Other features that make the convention so interesting were also brought back this year. As always, the live auction of game-used caps, jerseys and equipment to benefit Cubs Charities was held near the autograph area and attracted a lot of attention from both collectors and casual fans, alike. Led by principal auctioneer, Tom Hellman, the Cubs clubhouse director fondly known as “Otis,” this annual auction is always a highlight of the weekend. New this year was another little area run by Cubs Authentic, which allows the team to sell other game-used and team-issued items in a non-auction setting. Collectors were thrilled to see this new addition and were eagerly buying a lot of the stuff on the racks and tables to fill holes in their collections. The casual fans also had the opportunity to buy less expensive replica items in the Cubs’ merchandise store, which was located in the same area.

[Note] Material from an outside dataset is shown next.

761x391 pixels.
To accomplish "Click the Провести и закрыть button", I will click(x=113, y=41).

Also new this year was the separate room that the team allocated to the Fergie Jenkins Foundation, which allowed Hall of Famer Jenkins to spread out with his guests, Lee Smith, Bill Buckner and Rollie Fingers, to sign autographs and sell merchandise to benefit Jenkins’ charitable foundation. The separate area for the kids to test their baseball skills, such as hitting and pitching, was also brought back, along with a photo booth on the main lobby level where fans could grab a quick photo with whomever was manning the booth at the time. A separate table was also set up for the Cubs’ young star, Jorge Soler, to autograph and sell his “Soler Power” T-shirts to fans. Fans could also purchase memorabilia at tables located in the Vendors Alley that were manned by some of the regular Chicago-area dealers, and the local Comcast operation also set up an area for its products and brought in Cubs players Pedro Strop, Travis Wood and Trevor Cahill to sign autographs for the fans on Saturday. Wood and Cahill wowed the fans with their friendly, upbeat demeanor, but Strop caused a bit of grumbling by keeping fans waiting more than two hours after his scheduled appearance before he finally showed up.

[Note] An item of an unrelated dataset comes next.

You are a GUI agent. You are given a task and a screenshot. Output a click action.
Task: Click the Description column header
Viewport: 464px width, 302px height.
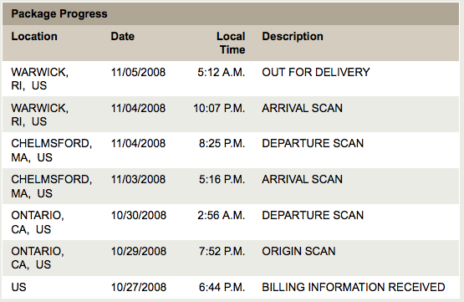[293, 37]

Another item of interest involved the young ladies in costume sent to the convention by one of the vendors to roam around and pass out faux Joe Maddon glasses. Made of simple transparent plastic lenses mounted in the readily recognizable thick black plastic frames that Cubs manager Maddon favors, this handout temporarily turned the seminar level of the convention into a sea of mini-Maddons, as the fake glasses were mostly being worn by the kids in attendance. It was cute to see.

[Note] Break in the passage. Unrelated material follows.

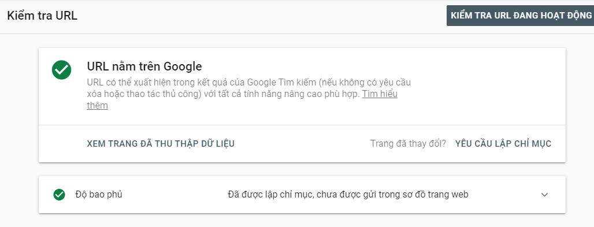
Task: Request indexing via YÊU CẦU LẬP CHỈ MỤC
Action: pyautogui.click(x=503, y=144)
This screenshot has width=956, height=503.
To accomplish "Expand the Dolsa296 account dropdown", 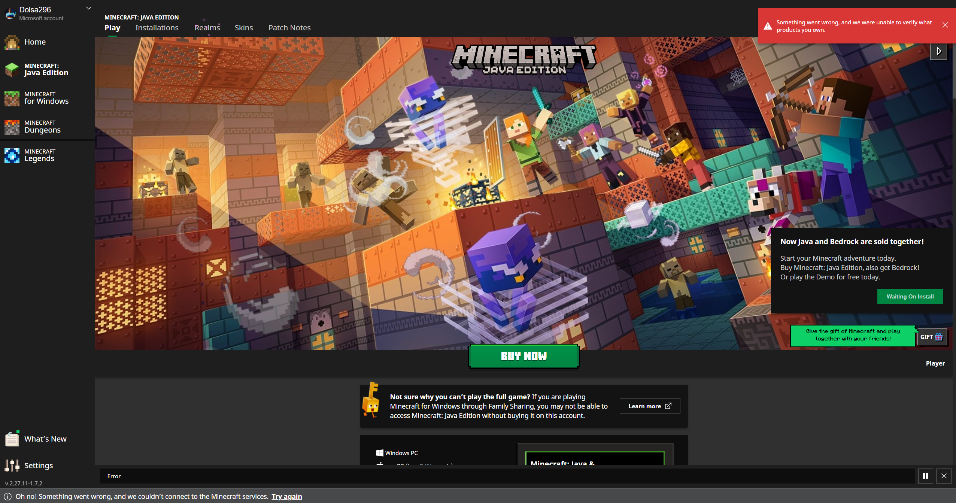I will tap(89, 8).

All in all, there was plenty for everyone at this year’s convention. Thirty-five current players and prospects were in attendance, plus 19 Cubs alumni, the manager and his coaches, and most of the team’s senior management. If you did not score at least a couple of dozen autographs at this event, and if you did not hear a considerable amount of inside information about where the team is heading this year, then you had no one to blame but yourself, because you either slept through the convention or you forgot to come out of your room. Otherwise, it was all there for the taking, and the buzz is that you better make your reservation for next year’s convention as soon as possible or you will miss out on the World Series celebration to end all World Series celebrations.